#### SOURCE DATA
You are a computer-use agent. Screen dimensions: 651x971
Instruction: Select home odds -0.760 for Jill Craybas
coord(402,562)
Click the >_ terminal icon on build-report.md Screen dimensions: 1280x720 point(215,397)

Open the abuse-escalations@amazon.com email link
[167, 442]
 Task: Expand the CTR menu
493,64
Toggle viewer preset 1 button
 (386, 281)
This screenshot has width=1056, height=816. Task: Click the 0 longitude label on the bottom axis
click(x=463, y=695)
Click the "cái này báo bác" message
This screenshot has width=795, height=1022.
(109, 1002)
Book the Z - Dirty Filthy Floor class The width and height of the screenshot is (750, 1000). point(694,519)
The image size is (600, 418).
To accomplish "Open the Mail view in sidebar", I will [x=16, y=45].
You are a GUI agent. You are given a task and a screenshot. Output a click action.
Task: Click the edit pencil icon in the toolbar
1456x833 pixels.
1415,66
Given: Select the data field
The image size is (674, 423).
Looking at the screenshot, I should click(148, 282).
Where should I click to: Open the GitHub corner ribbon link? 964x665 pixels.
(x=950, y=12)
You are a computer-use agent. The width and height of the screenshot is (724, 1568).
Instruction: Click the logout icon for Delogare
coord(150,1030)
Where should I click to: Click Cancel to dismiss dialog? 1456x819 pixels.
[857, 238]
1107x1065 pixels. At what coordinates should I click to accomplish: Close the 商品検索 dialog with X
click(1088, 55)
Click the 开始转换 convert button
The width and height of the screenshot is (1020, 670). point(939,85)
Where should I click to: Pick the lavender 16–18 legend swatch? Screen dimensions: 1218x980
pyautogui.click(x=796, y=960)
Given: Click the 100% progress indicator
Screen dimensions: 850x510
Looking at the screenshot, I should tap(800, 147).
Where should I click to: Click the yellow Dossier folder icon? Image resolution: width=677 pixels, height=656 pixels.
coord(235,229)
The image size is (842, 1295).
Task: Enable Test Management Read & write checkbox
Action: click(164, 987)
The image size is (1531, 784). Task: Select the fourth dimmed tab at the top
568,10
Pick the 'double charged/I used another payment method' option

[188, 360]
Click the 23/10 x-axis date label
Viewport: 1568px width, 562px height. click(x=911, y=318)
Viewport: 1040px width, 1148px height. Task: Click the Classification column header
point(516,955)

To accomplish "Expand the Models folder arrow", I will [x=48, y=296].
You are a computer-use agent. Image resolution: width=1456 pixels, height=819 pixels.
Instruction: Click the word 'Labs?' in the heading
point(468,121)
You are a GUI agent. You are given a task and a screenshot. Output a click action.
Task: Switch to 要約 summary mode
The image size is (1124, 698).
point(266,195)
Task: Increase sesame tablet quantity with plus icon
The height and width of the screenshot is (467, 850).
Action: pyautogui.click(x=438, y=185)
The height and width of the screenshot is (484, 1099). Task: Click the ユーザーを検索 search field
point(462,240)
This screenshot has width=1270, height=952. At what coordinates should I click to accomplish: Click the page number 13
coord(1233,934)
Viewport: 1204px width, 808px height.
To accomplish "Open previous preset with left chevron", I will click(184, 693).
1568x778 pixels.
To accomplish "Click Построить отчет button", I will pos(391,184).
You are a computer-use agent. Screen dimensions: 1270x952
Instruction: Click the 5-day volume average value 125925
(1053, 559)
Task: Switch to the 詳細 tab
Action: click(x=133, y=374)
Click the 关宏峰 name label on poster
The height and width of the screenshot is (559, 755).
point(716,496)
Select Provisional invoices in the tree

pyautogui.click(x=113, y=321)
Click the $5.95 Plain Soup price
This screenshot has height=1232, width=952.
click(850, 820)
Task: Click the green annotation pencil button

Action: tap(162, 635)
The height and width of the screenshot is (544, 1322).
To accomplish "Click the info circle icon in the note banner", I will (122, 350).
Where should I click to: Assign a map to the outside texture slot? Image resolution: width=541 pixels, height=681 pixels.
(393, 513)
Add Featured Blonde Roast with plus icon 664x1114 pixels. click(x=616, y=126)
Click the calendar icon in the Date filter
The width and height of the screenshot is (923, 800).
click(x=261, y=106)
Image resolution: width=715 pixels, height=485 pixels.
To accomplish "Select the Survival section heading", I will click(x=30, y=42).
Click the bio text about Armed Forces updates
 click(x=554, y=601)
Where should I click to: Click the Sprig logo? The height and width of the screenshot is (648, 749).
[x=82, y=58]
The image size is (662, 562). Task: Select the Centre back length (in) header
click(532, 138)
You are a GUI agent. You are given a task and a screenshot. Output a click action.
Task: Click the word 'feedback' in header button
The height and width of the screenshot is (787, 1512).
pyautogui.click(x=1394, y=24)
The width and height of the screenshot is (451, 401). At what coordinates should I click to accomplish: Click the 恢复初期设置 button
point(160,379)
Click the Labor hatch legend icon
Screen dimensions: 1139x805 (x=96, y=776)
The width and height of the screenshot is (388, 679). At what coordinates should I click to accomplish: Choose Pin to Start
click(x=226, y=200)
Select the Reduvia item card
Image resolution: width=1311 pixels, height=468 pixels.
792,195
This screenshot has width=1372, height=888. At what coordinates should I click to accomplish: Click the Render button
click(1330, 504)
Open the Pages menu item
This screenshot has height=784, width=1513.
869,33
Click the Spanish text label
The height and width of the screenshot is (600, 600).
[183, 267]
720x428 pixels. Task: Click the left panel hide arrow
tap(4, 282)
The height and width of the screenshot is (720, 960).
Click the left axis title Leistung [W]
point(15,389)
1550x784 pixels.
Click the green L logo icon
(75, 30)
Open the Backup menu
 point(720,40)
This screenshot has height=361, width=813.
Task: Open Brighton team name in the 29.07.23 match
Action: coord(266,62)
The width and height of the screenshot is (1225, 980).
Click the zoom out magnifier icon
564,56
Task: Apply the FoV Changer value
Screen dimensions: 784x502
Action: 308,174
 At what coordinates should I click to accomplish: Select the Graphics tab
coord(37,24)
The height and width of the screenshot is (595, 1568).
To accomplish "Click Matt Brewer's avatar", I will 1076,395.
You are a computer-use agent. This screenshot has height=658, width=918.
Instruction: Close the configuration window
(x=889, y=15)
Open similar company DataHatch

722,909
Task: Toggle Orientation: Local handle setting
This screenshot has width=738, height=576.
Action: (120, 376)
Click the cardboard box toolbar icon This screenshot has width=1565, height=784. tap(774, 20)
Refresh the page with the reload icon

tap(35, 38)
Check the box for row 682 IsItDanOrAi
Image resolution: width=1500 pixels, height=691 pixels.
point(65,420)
########
→ **WORK REQUEST**: Repeat word for word each line from the one with "The height and width of the screenshot is (787, 1512)." to the end of the records above, inclusive.

→ **ANSWER TO THIS EXERCISE**:
The height and width of the screenshot is (787, 1512).
pyautogui.click(x=1394, y=24)
The width and height of the screenshot is (451, 401). At what coordinates should I click to accomplish: Click the 恢复初期设置 button
point(160,379)
Click the Labor hatch legend icon
Screen dimensions: 1139x805 (x=96, y=776)
The width and height of the screenshot is (388, 679). At what coordinates should I click to accomplish: Choose Pin to Start
click(x=226, y=200)
Select the Reduvia item card
Image resolution: width=1311 pixels, height=468 pixels.
792,195
This screenshot has width=1372, height=888. At what coordinates should I click to accomplish: Click the Render button
click(1330, 504)
Open the Pages menu item
This screenshot has height=784, width=1513.
869,33
Click the Spanish text label
The height and width of the screenshot is (600, 600).
[183, 267]
720x428 pixels. Task: Click the left panel hide arrow
tap(4, 282)
The height and width of the screenshot is (720, 960).
Click the left axis title Leistung [W]
point(15,389)
1550x784 pixels.
Click the green L logo icon
(75, 30)
Open the Backup menu
 point(720,40)
This screenshot has height=361, width=813.
Task: Open Brighton team name in the 29.07.23 match
Action: coord(266,62)
The width and height of the screenshot is (1225, 980).
Click the zoom out magnifier icon
564,56
Task: Apply the FoV Changer value
Screen dimensions: 784x502
Action: 308,174
 At what coordinates should I click to accomplish: Select the Graphics tab
coord(37,24)
The height and width of the screenshot is (595, 1568).
To accomplish "Click Matt Brewer's avatar", I will 1076,395.
You are a computer-use agent. This screenshot has height=658, width=918.
Instruction: Close the configuration window
(x=889, y=15)
Open similar company DataHatch

722,909
Task: Toggle Orientation: Local handle setting
This screenshot has width=738, height=576.
Action: (120, 376)
Click the cardboard box toolbar icon This screenshot has width=1565, height=784. tap(774, 20)
Refresh the page with the reload icon

tap(35, 38)
Check the box for row 682 IsItDanOrAi
Image resolution: width=1500 pixels, height=691 pixels.
point(65,420)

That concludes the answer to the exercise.